The privileged few seek their protection in individual human rights, while impoverished people have to find refuge in community rights. It is not enough to emphasize ethnicity, culture and race as factors determining the identity of communities to the exclusion of class as a category of community. Class has instituted two separate and exclusive communities: the rich and the poor. Our concern that globalization of the economies of the world will make the rich even richer and the poor even poorer has tremendous importance for communitarian thinking. Poor communities will survive on the strength of their internal solidarity and the preferential option of advantaged communities. This constitutes a right and not merely a privilege. This right derives from the nature of God who created community. In a world of injustice God, in a special way, is revealed as the God of the oppressed, the wronged and the destitute. It is the obligation, not only of the church, but of all humanity to protect the rights of impoverished communities.

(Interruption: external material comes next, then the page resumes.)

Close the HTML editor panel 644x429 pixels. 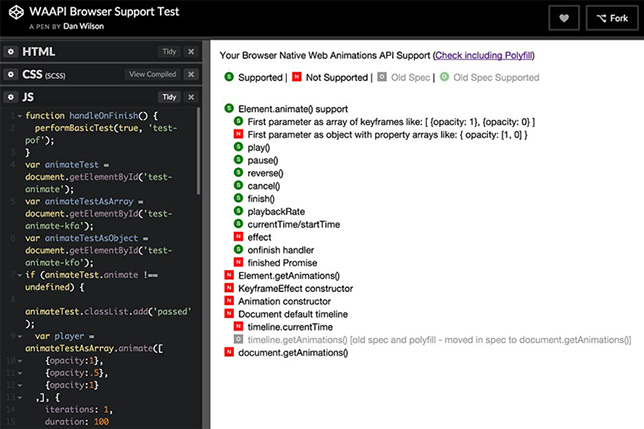coord(191,52)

The current international process of welfare and social security reform does not augur well for the human dignity of such communities.

Conclusion

The full range of human rights language is not a product of the Enlightenment, which is alien to Christianity. There are clear biblical roots that demand the continuation and extension of human rights in the contemporary world. As a language it can assist in communicating Christian justice concerns to a wide variety of communities. As a concrete claim of human dignity, it serves the liberating God and oppressed peoples everywhere.

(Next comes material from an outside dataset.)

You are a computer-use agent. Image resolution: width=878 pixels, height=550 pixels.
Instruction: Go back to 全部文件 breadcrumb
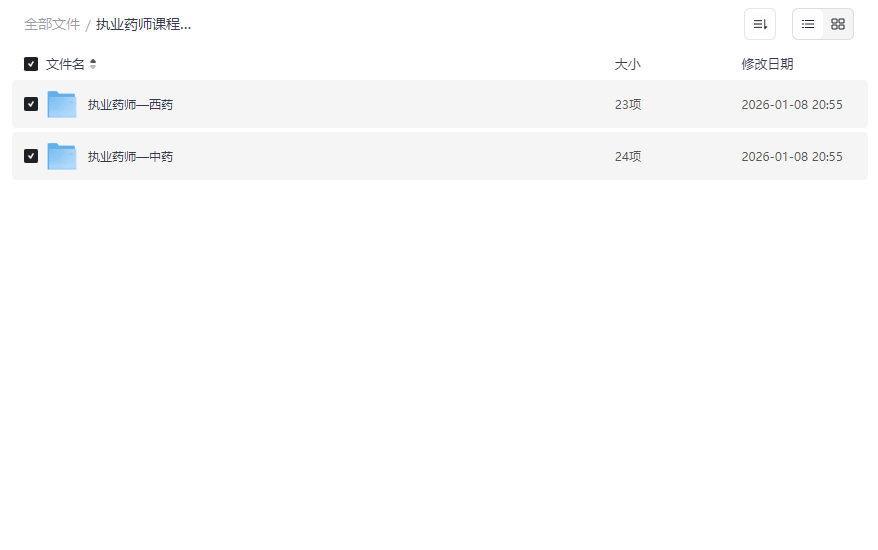tap(51, 24)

Unfortunately, the call for rights of the third generation has not been taken far enough. These rights are not legally settled in all contexts and geographical locations. Shifts in the debate will continue to give birth to new generations of rights. The role of the ecumenical movement, from the 1948 Assembly of the WCC, through the sixties (when social and economic rights entered the scene), evident in the 1976 WARC document, "Theological Basis of Human Rights", and the 1977 LWF declaration, "Theological Perspectives on Human Rights", clearly testifies to the truly theological nature of human rights. We are now challenged to take that task further, and to do what is already long overdue, i.e. to develop a Christian Declaration of Human Rights that takes the idea of created community just as seriously as it takes the rights of redeemed community.

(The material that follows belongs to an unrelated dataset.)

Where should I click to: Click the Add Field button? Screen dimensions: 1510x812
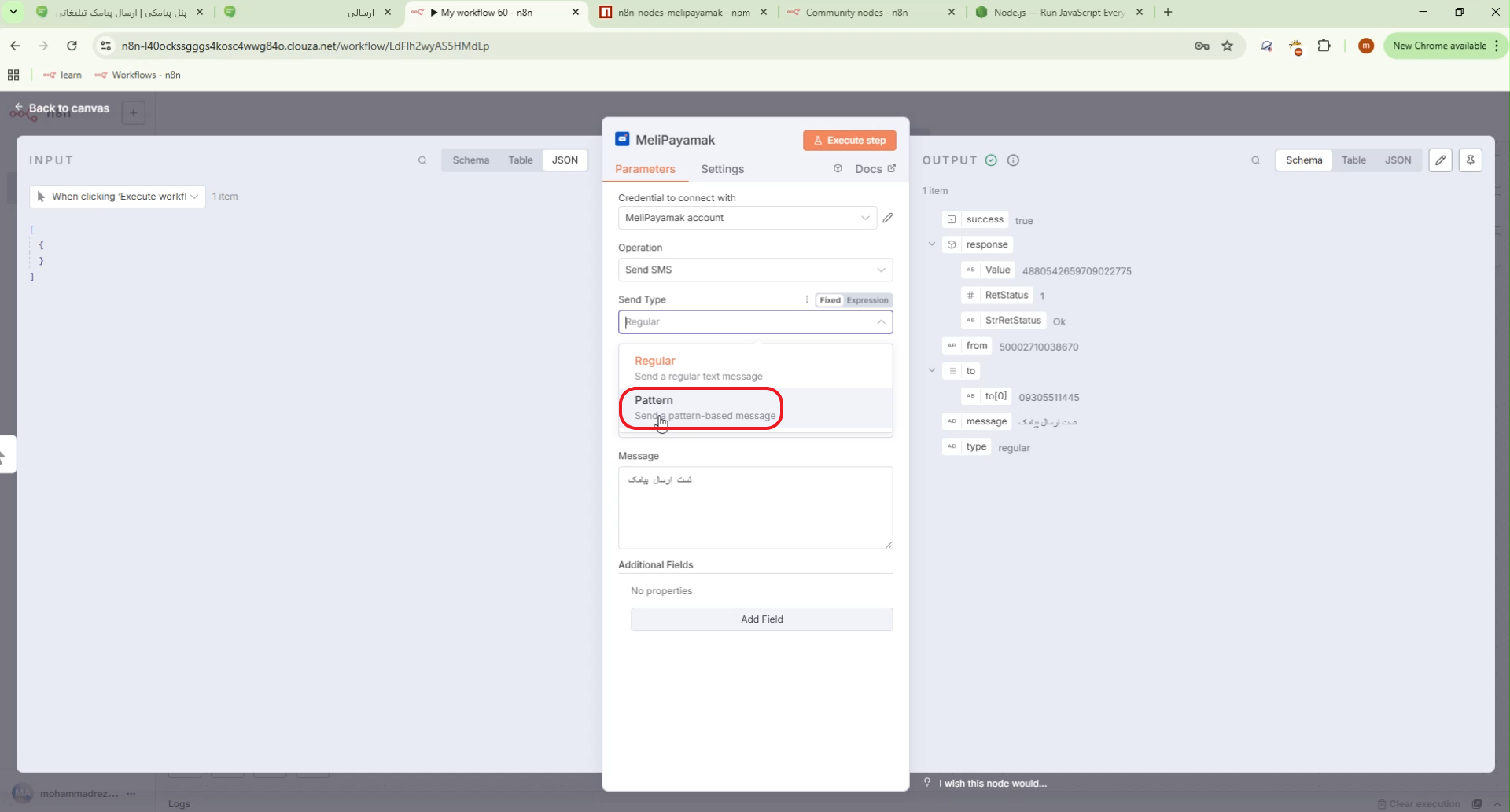pos(761,619)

Russel Botman of the Uniting Reformed Church of Southern Africa lectures in religion and theology at the University of the Western Cape and is President of the Southern Africa Alliance of Reformed Churches (SAARC).


Notes

1. Archbishop Desmond Tutu, cited in Best and Gassmann [1994], p.101.


Bibliography

S. Beenhabib, Situating the Self: Gender, Community, and Postmodernism in Ethics (New York: Routledge, 1992).
L. Boff, Liberating Grace (Maryknoll: Orbis, 1987).
Donald W. Harding, "Created and Redeemed Sociality", in C.E. Gunton and D. W. Harding (eds), On Being the Church: Essays on the Christian Community (Edinburgh: T & T Clark, 1989).
Wolfgang Huber, Gerechtigkeit und Recht: Grundlinien christlicher Rechtsethik (Gutersloher: Kaiser, 1995).
David Jenkins, "Human Rights in Christian Perspective", in Study Encounter 10.2 (item SE/60), 1974.
M. Desmond Tutu, "Towards Koinonia in Faith, Life and Witness", in T.P. Best and G. Gassmann (eds) On the Way to Fuller Koinonia (Geneva: WCC, 1994).
Charles Villa-Vicencio, A Theology of Reconstruction: Nation-building and Human Rights (Cape Town: Philip, 1992).
M.L. Westmoreland-White, "Setting the Record Straight; Christian Faith, Human Rights and the Enlightenment", in The Annual of the Society of Christian Ethics (Washington: Georgetown University Press, 1995).